Prohibitionists quickly recognized the redemptive power of the industry’s revamped moderation strategy. In the late 1930s, one dismayed dry activist, sensing that prohibitionists had been outmaneuvered, denounced the industry’s campaign to “make all of us feel upright, clean-living and manly about our indulgences.” 

The moderation strategy worked partly because the industry left the definition of moderation vague. Whiskey distillers advised avoiding that “one drink too many” that could induce hangovers and mar one’s reputation. Brewers promoted drinking beer in homey suburban settings where the civilizing presence of women would restrain excessive drinking, while vintners recommended enjoying wine over a leisurely meal with other “busy, active people.” Scientists and physicians were also some of moderation’s most persuasive defenders, but they, too, offered a fluid definition of responsible drinking. At Congressional hearings held just before Prohibition’s repeal, they sanctioned the enjoyment of light beers and wines with dinner as a salutary means to relieve the businessman’s stress and buoy his spirits. These were the visions of respectability that transformed moderate drinking into an emblem of middle-class identity.

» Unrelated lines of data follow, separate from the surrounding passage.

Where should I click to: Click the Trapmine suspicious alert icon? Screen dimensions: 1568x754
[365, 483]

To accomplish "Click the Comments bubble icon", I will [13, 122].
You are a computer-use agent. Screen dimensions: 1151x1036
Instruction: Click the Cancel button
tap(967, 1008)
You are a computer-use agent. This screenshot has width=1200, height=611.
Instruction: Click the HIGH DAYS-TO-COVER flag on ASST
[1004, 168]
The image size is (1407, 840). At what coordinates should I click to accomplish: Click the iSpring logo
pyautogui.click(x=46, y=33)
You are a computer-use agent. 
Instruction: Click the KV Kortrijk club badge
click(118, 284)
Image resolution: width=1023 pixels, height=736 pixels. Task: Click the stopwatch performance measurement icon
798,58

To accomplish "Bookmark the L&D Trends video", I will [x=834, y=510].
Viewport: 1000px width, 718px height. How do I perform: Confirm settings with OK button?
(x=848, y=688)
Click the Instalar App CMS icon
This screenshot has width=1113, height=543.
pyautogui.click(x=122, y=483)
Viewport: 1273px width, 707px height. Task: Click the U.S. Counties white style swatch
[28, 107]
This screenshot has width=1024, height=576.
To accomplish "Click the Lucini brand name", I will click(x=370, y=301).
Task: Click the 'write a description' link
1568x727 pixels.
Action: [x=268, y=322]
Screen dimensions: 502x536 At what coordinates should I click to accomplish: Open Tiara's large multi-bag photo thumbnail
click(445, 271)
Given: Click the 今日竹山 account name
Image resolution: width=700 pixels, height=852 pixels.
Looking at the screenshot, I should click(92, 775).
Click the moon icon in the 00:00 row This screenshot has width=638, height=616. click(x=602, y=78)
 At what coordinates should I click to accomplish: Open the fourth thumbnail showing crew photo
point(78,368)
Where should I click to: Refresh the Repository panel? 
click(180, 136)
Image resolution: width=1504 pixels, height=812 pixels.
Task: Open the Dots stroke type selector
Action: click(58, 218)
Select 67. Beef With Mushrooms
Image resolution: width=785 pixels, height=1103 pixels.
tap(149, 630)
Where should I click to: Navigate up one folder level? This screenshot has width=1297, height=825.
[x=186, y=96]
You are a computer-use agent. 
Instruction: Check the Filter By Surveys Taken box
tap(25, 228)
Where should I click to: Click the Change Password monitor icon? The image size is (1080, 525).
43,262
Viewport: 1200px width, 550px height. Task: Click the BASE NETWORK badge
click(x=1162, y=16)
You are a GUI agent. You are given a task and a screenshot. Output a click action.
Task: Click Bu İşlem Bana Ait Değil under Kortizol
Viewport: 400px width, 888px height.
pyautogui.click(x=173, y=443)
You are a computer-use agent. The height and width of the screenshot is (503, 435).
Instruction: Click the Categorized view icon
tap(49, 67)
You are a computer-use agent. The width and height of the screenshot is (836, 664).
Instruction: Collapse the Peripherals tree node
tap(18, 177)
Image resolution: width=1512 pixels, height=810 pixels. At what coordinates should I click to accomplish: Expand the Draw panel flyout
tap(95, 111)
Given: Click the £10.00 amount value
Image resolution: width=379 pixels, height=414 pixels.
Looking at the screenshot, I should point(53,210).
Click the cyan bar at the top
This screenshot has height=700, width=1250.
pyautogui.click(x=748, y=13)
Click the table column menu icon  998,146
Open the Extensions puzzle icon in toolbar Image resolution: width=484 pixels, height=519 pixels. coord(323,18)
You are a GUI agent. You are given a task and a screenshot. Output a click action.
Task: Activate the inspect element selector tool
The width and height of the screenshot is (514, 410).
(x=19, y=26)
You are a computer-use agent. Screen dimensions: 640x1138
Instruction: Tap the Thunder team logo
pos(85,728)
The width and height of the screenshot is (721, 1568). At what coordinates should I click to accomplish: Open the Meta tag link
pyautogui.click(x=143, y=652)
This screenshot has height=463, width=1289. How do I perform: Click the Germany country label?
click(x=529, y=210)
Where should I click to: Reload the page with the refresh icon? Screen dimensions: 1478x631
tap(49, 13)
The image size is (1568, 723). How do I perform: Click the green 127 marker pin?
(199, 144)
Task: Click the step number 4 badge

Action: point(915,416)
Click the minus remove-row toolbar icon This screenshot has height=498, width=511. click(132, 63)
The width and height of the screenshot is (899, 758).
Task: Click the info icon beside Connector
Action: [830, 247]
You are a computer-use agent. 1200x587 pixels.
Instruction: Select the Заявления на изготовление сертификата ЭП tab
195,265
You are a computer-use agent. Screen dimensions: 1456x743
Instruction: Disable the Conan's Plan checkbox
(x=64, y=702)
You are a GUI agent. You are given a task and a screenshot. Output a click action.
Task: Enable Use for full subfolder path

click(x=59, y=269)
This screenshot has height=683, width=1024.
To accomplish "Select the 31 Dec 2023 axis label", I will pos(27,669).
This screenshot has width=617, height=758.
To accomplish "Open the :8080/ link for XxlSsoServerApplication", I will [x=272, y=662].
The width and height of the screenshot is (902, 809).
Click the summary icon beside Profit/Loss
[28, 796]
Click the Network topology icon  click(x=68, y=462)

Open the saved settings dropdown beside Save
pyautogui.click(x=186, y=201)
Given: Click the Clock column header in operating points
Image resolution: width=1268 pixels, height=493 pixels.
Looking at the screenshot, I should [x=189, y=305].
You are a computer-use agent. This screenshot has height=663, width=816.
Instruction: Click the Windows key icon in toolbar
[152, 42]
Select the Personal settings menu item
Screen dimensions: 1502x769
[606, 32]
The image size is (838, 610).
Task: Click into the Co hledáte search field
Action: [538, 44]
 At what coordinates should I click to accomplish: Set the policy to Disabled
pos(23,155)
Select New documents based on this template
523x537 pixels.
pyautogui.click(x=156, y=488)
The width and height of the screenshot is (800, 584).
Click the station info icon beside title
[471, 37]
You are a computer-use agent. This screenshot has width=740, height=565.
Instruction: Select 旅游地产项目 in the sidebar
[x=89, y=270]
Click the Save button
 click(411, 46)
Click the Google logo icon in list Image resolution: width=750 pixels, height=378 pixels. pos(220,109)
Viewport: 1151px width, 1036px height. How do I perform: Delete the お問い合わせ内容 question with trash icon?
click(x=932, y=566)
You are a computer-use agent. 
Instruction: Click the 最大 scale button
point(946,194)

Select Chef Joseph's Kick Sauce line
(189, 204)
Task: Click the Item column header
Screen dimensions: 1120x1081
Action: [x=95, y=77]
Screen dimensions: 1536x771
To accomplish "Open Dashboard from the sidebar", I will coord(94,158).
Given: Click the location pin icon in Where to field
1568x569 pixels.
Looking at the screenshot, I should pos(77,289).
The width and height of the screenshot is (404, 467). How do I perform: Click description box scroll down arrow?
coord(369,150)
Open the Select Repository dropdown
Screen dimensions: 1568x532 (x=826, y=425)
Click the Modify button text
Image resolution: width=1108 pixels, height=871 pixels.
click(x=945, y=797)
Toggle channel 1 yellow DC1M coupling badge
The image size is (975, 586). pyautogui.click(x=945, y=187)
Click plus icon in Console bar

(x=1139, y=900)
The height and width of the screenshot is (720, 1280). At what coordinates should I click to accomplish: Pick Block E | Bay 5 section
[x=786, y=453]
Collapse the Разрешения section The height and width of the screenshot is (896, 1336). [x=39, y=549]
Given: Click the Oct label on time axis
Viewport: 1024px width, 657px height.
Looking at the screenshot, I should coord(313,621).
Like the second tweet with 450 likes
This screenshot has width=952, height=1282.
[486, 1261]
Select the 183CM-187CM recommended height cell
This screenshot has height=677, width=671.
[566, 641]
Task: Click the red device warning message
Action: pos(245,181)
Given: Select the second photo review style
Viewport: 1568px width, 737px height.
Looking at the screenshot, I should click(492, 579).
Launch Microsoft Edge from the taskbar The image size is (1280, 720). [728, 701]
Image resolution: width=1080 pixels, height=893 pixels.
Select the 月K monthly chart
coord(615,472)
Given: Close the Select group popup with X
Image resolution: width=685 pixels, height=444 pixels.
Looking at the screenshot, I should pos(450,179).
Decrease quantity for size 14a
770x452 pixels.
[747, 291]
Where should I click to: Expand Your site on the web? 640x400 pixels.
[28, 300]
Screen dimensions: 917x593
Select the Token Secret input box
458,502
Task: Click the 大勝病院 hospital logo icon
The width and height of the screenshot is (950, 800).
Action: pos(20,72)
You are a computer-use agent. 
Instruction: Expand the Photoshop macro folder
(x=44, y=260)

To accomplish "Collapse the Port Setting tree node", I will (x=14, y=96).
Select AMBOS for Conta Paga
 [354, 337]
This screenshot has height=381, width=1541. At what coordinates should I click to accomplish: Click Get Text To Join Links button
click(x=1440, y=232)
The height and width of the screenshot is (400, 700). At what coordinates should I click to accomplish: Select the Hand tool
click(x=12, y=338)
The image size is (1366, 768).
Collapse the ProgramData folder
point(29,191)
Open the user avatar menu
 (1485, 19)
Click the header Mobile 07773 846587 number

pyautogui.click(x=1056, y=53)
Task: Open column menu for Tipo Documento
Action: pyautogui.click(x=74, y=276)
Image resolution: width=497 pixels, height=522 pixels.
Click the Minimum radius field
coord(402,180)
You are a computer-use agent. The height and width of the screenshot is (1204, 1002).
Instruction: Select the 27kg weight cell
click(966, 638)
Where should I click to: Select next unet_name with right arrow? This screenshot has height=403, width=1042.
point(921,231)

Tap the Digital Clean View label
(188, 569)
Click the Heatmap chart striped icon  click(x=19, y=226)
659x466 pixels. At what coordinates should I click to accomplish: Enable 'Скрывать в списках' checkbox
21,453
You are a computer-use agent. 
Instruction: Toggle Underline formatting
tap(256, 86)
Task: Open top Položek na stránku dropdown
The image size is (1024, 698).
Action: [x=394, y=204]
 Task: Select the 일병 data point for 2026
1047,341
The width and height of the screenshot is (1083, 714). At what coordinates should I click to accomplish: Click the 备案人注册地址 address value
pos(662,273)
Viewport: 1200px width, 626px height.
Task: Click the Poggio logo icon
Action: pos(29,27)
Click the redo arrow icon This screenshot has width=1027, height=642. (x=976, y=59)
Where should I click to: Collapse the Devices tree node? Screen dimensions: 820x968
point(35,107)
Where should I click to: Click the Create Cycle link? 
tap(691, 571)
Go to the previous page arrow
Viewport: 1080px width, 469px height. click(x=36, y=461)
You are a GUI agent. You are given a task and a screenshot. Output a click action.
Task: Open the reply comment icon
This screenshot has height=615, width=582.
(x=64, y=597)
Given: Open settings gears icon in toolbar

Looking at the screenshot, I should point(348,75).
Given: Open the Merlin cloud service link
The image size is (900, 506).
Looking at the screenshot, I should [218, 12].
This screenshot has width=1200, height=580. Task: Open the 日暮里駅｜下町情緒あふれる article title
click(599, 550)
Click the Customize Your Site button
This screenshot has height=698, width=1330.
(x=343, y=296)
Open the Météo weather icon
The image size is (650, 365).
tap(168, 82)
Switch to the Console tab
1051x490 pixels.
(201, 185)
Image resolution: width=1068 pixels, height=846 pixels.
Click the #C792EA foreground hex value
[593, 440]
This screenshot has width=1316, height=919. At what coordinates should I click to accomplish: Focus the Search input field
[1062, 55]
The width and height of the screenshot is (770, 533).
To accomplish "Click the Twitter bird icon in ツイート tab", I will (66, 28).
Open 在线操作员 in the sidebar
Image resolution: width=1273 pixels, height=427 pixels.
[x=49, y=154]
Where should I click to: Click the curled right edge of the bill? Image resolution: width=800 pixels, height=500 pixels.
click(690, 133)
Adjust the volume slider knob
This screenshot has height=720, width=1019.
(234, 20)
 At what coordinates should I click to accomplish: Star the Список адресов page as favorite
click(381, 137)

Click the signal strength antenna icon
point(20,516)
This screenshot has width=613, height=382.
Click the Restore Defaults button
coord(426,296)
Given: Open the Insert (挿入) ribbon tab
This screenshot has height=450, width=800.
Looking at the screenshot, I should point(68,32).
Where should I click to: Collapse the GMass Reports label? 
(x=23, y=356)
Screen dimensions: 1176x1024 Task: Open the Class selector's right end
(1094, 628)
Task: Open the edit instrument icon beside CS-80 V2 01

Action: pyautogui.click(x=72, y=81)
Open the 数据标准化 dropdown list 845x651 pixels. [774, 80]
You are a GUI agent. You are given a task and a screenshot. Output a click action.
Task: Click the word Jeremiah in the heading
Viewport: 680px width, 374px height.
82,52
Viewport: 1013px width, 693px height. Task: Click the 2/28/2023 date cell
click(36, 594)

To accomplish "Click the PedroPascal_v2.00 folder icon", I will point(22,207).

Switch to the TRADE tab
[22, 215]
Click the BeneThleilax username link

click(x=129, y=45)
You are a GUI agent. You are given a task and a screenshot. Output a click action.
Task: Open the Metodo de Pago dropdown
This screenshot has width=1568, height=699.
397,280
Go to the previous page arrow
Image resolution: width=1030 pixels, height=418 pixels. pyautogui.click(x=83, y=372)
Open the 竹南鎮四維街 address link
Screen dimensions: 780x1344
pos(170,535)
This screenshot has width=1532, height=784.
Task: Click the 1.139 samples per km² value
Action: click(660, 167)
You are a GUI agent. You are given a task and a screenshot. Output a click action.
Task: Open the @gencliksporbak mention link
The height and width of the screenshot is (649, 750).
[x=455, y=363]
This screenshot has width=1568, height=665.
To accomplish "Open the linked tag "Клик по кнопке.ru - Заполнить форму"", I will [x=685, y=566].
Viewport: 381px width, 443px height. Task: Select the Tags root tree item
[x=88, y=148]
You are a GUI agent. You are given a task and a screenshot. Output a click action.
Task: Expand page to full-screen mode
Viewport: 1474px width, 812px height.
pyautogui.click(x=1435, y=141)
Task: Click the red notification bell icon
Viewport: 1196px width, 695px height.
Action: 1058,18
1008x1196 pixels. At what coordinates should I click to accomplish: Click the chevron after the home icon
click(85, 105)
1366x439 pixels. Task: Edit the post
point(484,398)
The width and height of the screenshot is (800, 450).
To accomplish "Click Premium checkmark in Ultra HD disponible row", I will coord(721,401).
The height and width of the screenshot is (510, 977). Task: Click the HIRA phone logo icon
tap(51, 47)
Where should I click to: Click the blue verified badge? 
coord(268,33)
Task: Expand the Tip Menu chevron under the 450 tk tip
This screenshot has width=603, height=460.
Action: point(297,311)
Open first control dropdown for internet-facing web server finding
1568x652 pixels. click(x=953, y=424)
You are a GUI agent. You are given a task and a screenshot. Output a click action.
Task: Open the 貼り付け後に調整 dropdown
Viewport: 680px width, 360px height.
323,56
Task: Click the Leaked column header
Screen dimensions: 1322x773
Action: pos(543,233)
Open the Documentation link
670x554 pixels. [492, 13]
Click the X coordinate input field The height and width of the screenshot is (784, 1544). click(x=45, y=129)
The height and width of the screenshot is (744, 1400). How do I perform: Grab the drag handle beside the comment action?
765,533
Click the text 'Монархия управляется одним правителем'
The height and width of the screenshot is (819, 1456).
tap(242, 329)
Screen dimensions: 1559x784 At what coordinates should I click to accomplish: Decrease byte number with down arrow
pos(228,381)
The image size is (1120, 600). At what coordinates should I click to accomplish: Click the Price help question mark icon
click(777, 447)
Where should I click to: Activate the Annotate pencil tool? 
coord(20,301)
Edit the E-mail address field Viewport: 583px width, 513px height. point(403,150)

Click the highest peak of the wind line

It’s no wonder the new health warnings have incensed those accustomed to viewing moderate drinking as a well-earned, salubrious pleasure. The New York Times Magazine provoked an avalanche of comments responding to the June 2024 article “Is That Drink Worth It to You?”—a piece claiming that alcohol of any kind and in any amount was unsafe. Collectively, the commenters seemed to be navigating their way through the five stages of grief. Some angrily denounced the stealth prohibitionist agenda lurking behind the revised statistics and sensationalized headlines. Moderate drinking, even according to the Times article, would shorten longevity by a matter of weeks, not years, so why worry? Others quickly entered the stage of bargaining, conceding that while moderate drinking may not be beneficial, the pleasures of convivial sociability and wine-enhanced meals outweighed alcohol’s risks. Readers who had seen the light accused the doubters of living in denial about their risky behavior. 

It’s not clear how moderate drinkers will respond to the more restrictive guidelines on alcohol consumption that may come later this year. Will they make dryish January a year-round practice or will consumers make a few minor adjustments after conducting their own risk assessment? My bet’s on the latter—at least in the short run. Rates of cigarette smoking barely budged following the 1964 Surgeon General report linking smoking to lung cancer and heart disease. It took a sustained anti-smoking media campaign and another Surgeon General report in 1982—this one warning about the dangers of secondhand smoke—before smokers began abandoning cigarettes in mass. 

Many Americans are also inclined to dismiss public health advice they perceive as an infringement on personal liberty (as many did with the COVID-19 mask mandates). Ironically, one of Prohibition’s chief legacies—the lingering public suspicion of an overzealous nanny state—may offer alcohol its best protection. 

It is unclear what historical lessons the alcoholic beverage industry will heed. Will they dispute troubling health data, as the tobacco industry did? Will they fund new pro-alcohol and anti-cannabis studies to win back Gen Z consumers? Or will they become more circumspect about touting alcohol’s health benefits and revise the old moderation playbook? Getting the right answer may well determine whether the iconic status of the moderate, middle-class drinker rebounds or falters.